Es ging schneller als viele erwartet hatten. Gleichwohl ist die große Koalition in Niedersachsen kein gutes Signal für die politische Kultur. Dies liegt es weniger an dem zu erwartenden Regierungsprogramm. Hier gibt keinen Punkt, der kurzfristig für helle Aufregung unter den Bürgern sorgen dürfte. Umso negativer ist, dass es künftig in dem Bundesland an einer starken parlamentarischen Opposition fehlen wird.

Grüne und FDP verfügen in Hannover über zu wenig Gewicht, um eine große Koalition notfalls auf demokratische Weise unter Druck zu setzen.
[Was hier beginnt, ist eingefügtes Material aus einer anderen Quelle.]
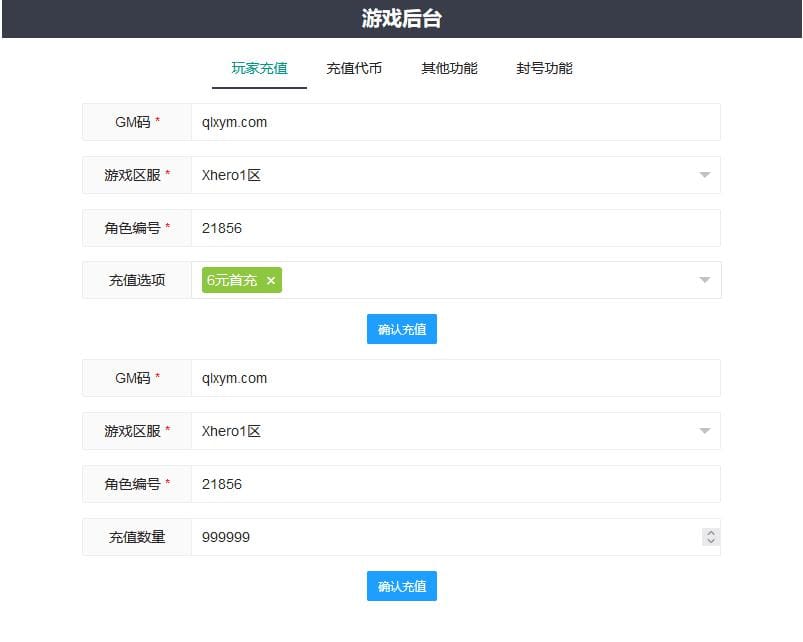This screenshot has height=642, width=803.
Task: Go to the 其他功能 tab
Action: click(x=449, y=68)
Das schwächt die Kontrollmöglichkeiten und schafft Spielräume für die Rechtspopulisten der AfD. Sie könnten daher zum eigentlichen Nutznießer der neuen Konstellation in Niedersachsen werden – ein fatales Ergebnis.
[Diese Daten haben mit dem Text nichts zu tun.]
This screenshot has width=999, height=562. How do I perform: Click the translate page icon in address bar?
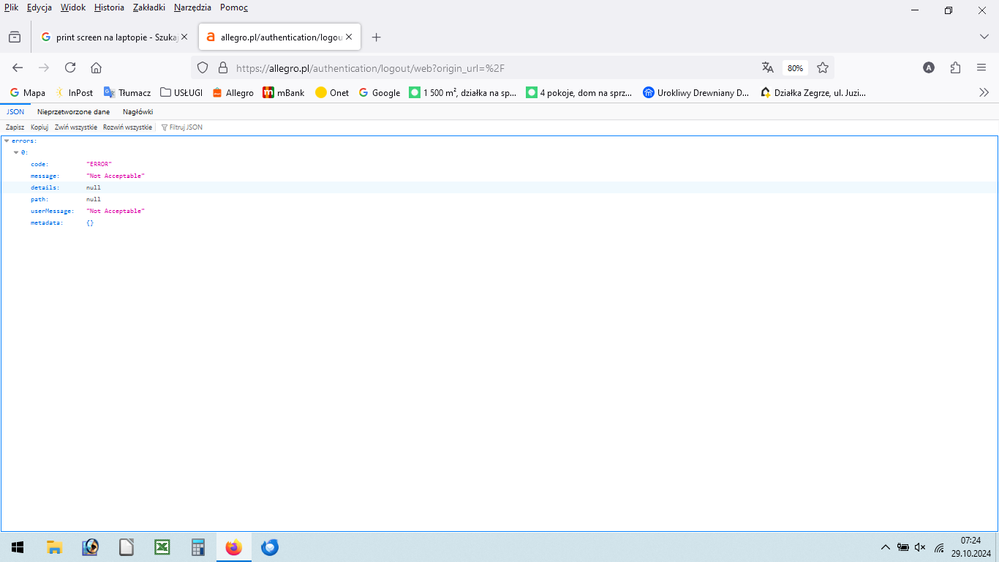(767, 68)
Hinzu kommt, dass FDP und Grüne durch ihre starren Haltungen in Koalitionsfragen viel Glaubwürdigkeit verspielt haben. Denn beide Parteien hatten es jeweils in der Hand, durch eine eigene Regierungsbeteiligung die Landespolitik maßgeblich mitzuprägen. So hätten die Liberalen eine mögliche Koalition unter Führung der SPD zumindest vorurteilsfrei prüfen müssen. Durch die kategorische Absage an ein solches Bündnis – unter Beteiligung der Grünen – mögen sie zwar Gesinnungstreue gezeigt haben. Doch in Sachen landespolitischer Verantwortungsbereitschaft liegt glattes Versagen vor.

In etwas abgeschwächter Form gilt dies auch für die Grünen, die sich einem möglichen Jamaika-Bündnis unter einem CDU-Ministerpräsidenten von vornherein verweigert hatten. Zwar gewann die Union in Niedersachen weniger Wählerstimmen als die SPD und hätte deshalb nicht den ersten Anspruch auf Führung der Landesregierung gehabt. Aber eine solche Koalition wäre aus demokratischer Sicht für Niedersachsen immer noch besser gewesen als die jetzige Lösung.
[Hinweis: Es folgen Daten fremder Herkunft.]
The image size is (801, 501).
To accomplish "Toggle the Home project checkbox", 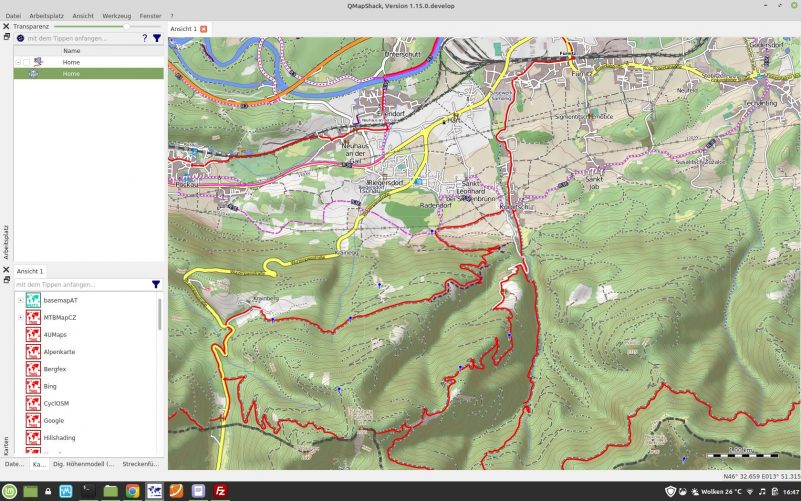I will click(x=27, y=62).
Ein Bündnis der beiden großen Parteien sollte grundsätzlich die seltene Ausnahme bleiben – gerechtfertigt nur in Notfällen oder für besonders kritische Herausforderungen. Und von denen ist Niedersachsen momentan zum Glück weit entfernt. SPD und CDU stehen damit unter ungewöhnlich starkem Erwartungs- und Erfolgsdruck. Sie müssen beweisen, dass eine große Koalition auch in „normalen Zeiten“ große Fortschritte für das Land bedeuten kann.